:: The task ::
Below are some records. Write out the lines from the one containing "The width and height of the screenshot is (724, 1568)." to the last line, word for word, leaving out pictures.

:: Entries shown ::
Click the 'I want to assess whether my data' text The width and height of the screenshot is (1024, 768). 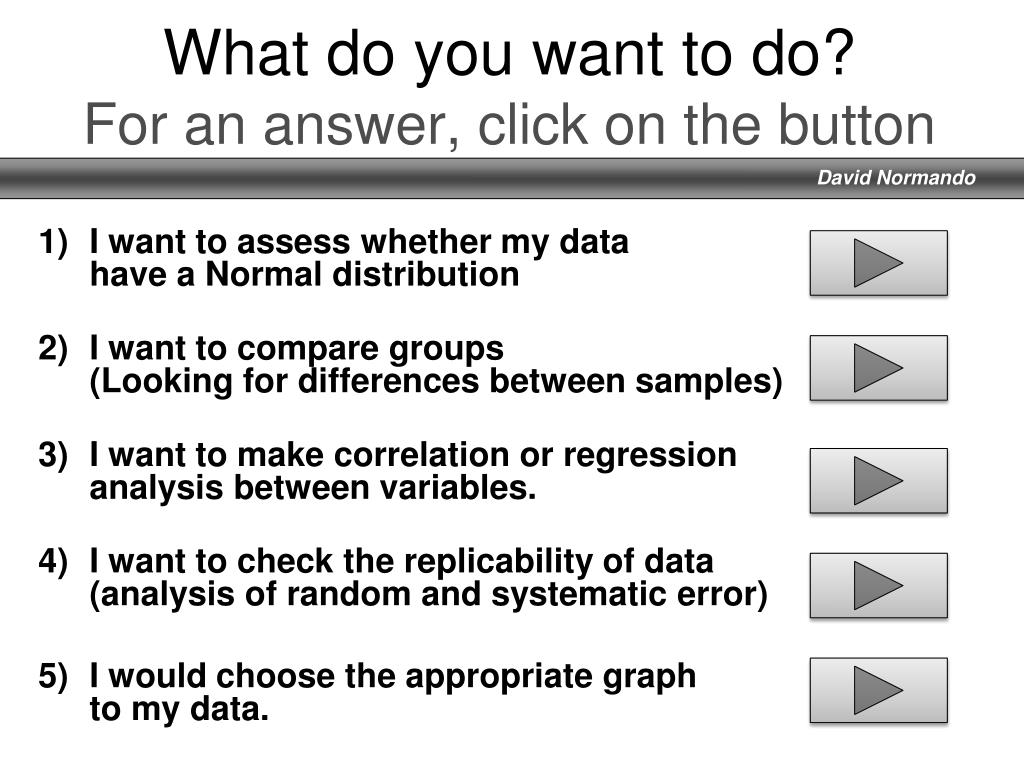click(x=359, y=243)
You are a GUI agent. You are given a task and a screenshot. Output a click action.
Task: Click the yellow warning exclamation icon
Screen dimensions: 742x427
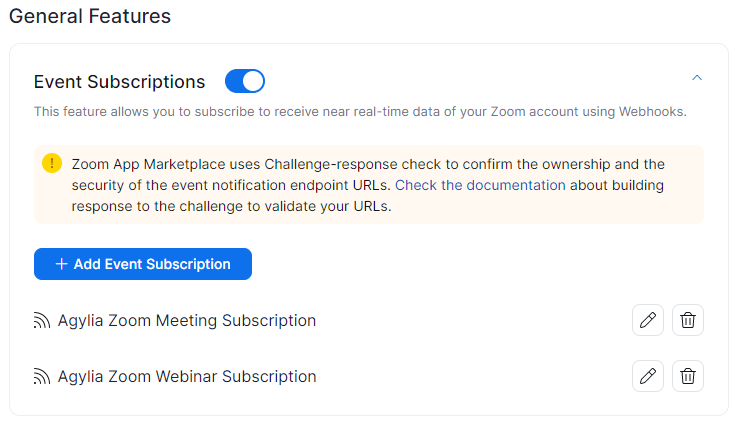coord(52,163)
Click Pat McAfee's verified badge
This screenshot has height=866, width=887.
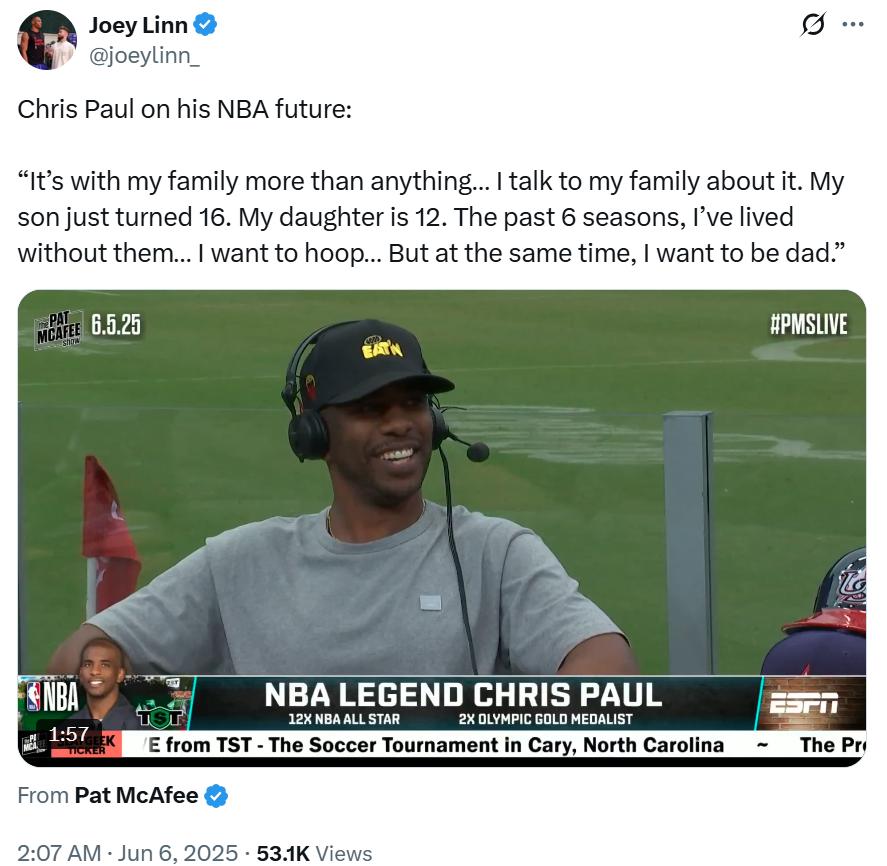pyautogui.click(x=216, y=796)
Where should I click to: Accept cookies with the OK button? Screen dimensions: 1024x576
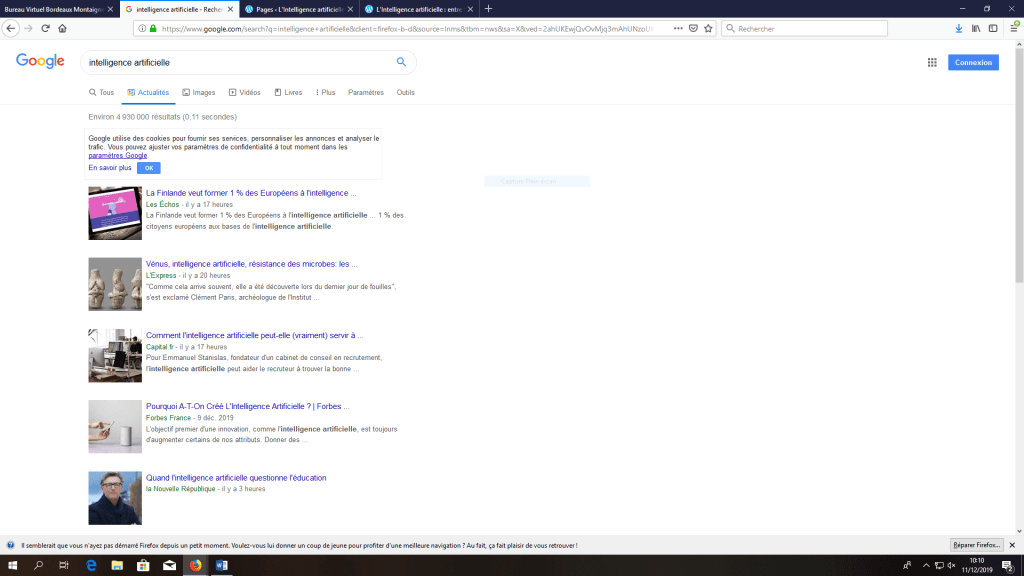point(148,168)
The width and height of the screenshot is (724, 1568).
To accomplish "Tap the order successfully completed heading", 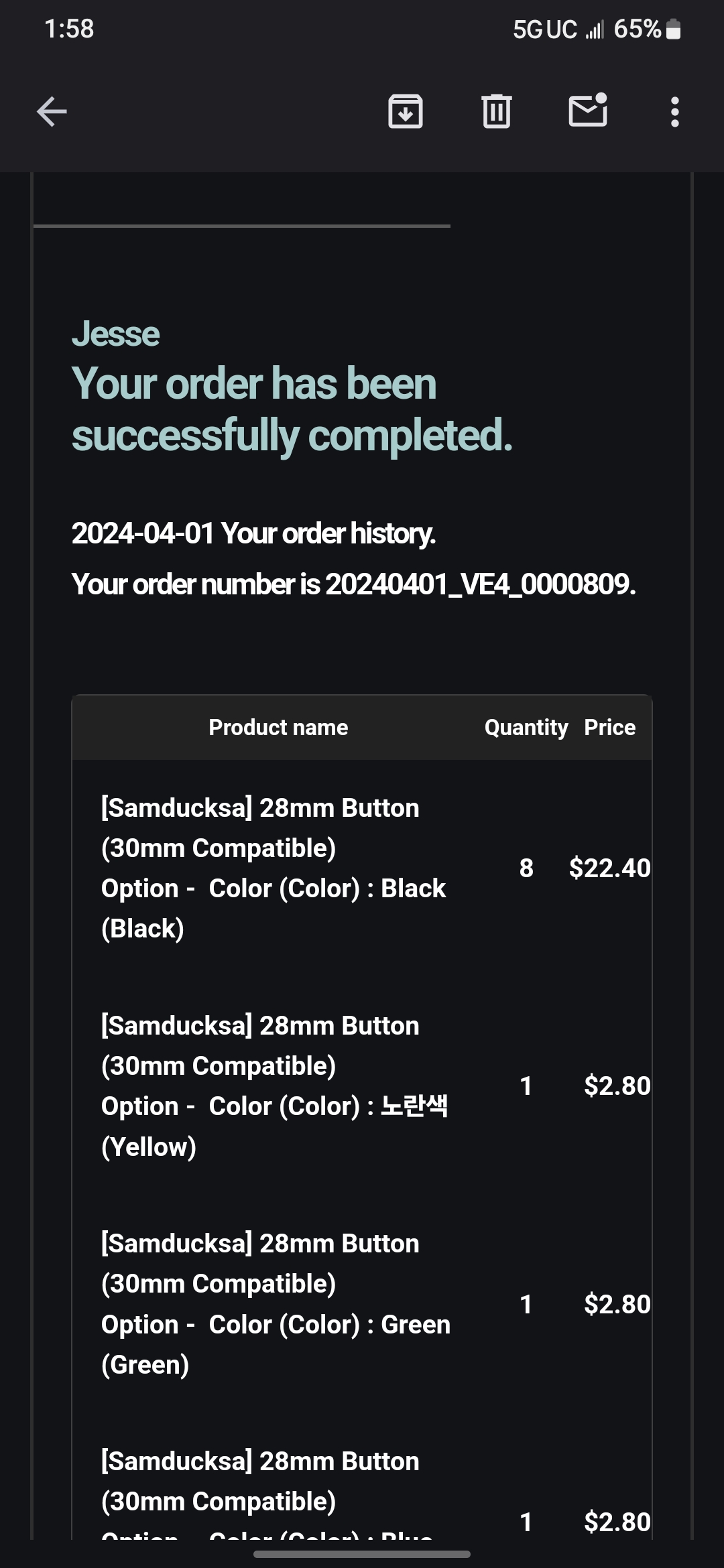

:: Completed task ::
The width and height of the screenshot is (724, 1568).
To accomplish "Tap the order successfully completed heading", 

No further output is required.